Aim:
Convert the entries from the line containing "Given: Open emoji" through the end of the entries into a JSON list of strings with one string per line. Skip blank lines and leave out the pictures.
● ● ● ● ●
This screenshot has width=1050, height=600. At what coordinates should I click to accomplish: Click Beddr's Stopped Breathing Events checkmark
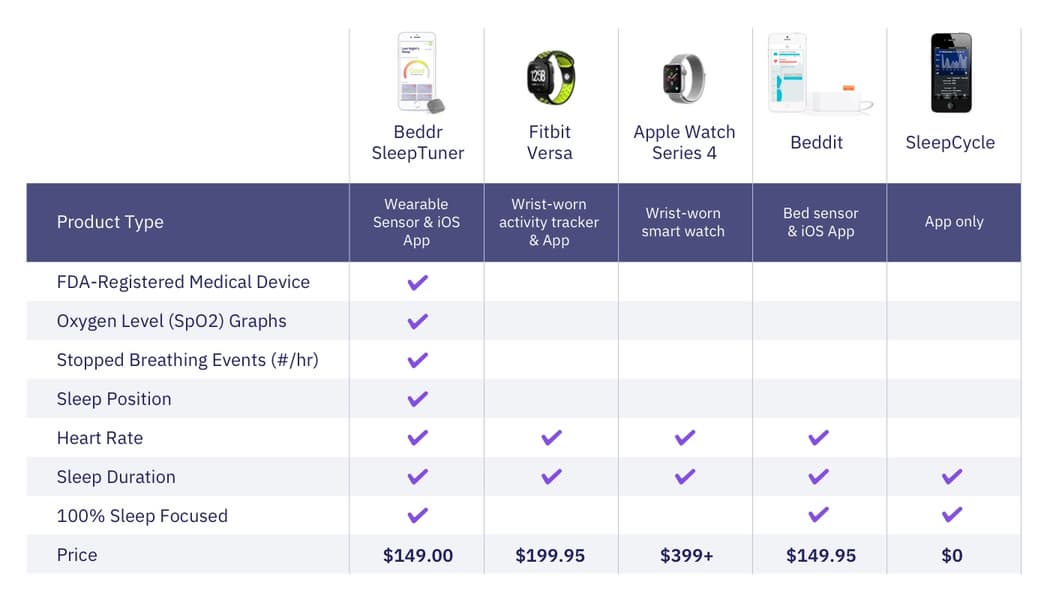(418, 360)
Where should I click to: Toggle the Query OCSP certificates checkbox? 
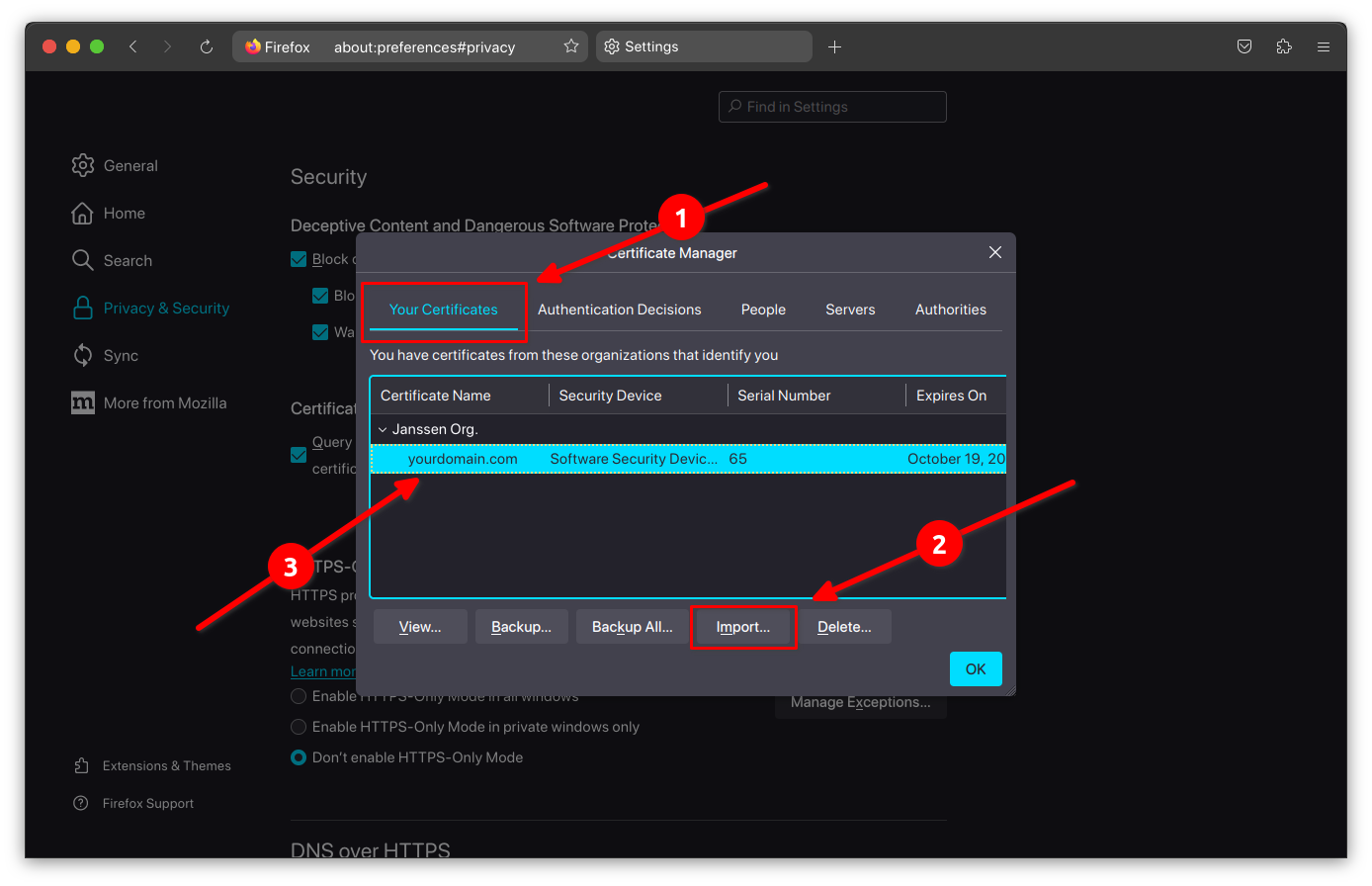(x=299, y=455)
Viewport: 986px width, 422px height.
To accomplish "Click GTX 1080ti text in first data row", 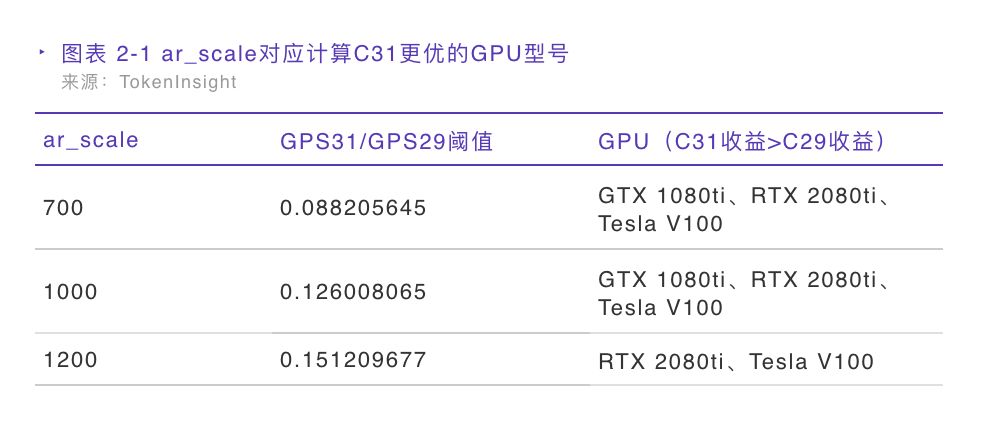I will coord(661,196).
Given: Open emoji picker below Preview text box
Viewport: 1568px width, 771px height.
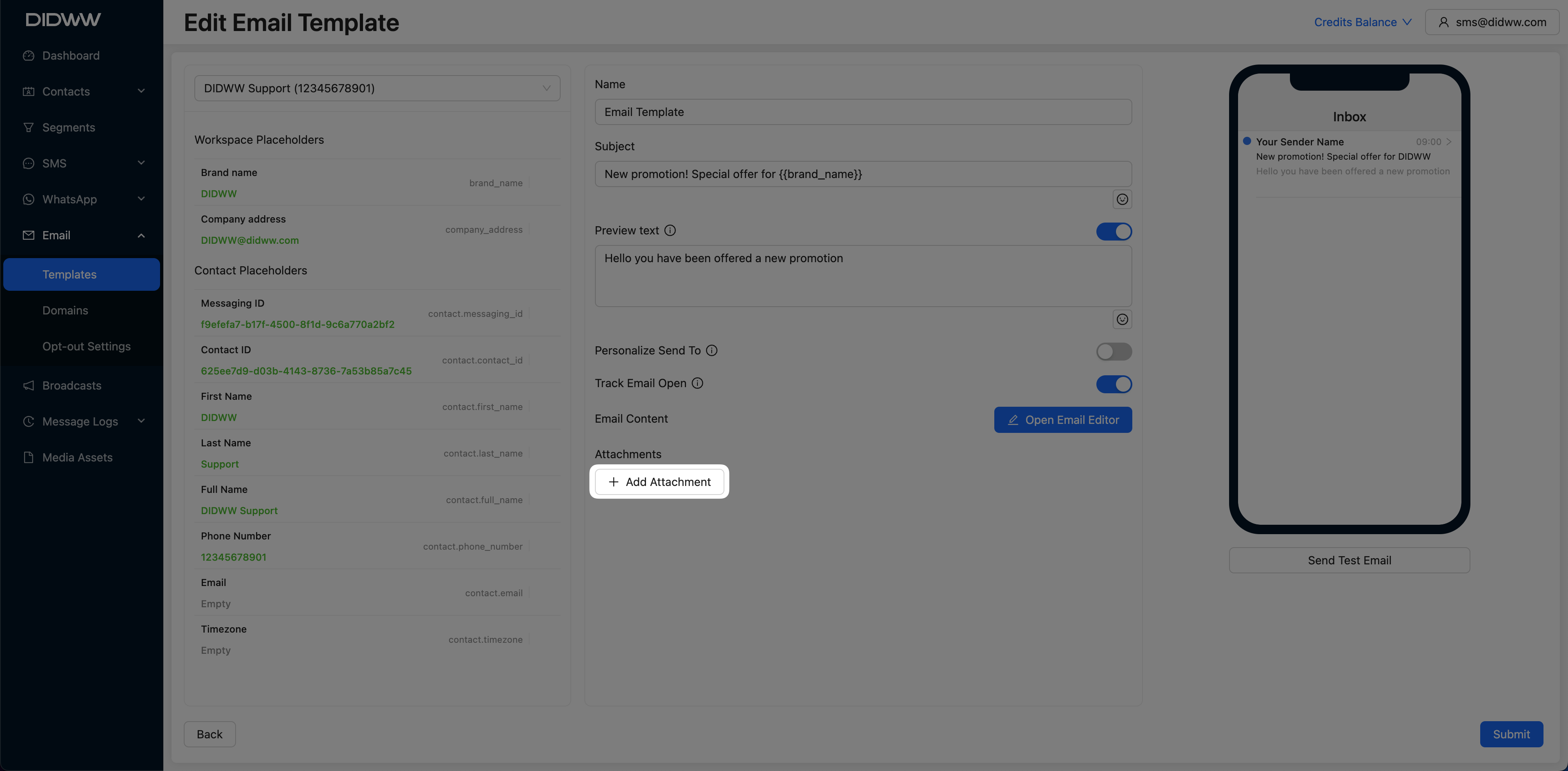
● ● ● ● ●
In response:
[
  "Given: Open emoji picker below Preview text box",
  "Viewport: 1568px width, 771px height."
]